══ Information provided ══

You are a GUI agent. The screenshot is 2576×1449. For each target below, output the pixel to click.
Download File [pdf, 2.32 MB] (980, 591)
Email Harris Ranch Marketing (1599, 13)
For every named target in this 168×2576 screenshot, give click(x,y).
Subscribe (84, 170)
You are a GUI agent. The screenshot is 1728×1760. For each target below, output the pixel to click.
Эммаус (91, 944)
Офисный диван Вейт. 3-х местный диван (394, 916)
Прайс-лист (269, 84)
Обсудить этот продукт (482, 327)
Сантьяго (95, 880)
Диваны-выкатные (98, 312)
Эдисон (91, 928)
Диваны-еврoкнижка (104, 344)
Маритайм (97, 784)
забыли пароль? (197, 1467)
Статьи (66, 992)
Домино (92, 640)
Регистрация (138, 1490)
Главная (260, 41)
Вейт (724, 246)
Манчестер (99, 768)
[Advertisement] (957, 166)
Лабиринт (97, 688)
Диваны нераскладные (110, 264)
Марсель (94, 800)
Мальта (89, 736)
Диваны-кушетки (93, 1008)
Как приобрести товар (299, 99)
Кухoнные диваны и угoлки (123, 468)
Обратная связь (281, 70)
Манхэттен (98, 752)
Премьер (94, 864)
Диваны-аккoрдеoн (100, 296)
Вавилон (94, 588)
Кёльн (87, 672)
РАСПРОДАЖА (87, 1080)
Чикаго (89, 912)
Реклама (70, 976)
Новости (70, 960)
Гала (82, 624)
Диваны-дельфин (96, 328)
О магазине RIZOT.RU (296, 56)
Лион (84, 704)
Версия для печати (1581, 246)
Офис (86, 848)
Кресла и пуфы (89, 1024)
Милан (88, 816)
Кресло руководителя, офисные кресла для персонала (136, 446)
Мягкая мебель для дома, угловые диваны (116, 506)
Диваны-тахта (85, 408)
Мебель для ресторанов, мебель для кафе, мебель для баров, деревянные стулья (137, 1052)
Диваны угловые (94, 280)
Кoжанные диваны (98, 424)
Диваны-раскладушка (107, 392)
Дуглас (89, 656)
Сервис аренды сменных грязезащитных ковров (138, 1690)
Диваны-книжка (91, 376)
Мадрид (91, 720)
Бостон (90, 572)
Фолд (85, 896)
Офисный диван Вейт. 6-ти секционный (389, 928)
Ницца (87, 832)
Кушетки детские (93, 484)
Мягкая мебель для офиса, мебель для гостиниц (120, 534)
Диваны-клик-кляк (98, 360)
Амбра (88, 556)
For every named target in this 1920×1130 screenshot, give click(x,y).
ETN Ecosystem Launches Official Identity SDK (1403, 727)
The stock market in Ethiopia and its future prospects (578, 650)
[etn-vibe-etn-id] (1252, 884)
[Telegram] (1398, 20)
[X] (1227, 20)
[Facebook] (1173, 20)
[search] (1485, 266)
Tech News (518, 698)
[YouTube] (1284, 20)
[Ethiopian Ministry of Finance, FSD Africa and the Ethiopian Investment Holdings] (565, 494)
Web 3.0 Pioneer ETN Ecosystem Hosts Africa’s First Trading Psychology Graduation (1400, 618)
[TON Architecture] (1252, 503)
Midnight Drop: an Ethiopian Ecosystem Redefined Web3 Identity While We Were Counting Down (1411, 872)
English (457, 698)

═══

• **What to produce**
Look for "named" in each line of the material, then copy the lines where it is found.

• **Exercise result**
For every named target in this 168×2576 screenshot, give click(x,y).
For every named target in this 1920×1130 screenshot, give click(x,y).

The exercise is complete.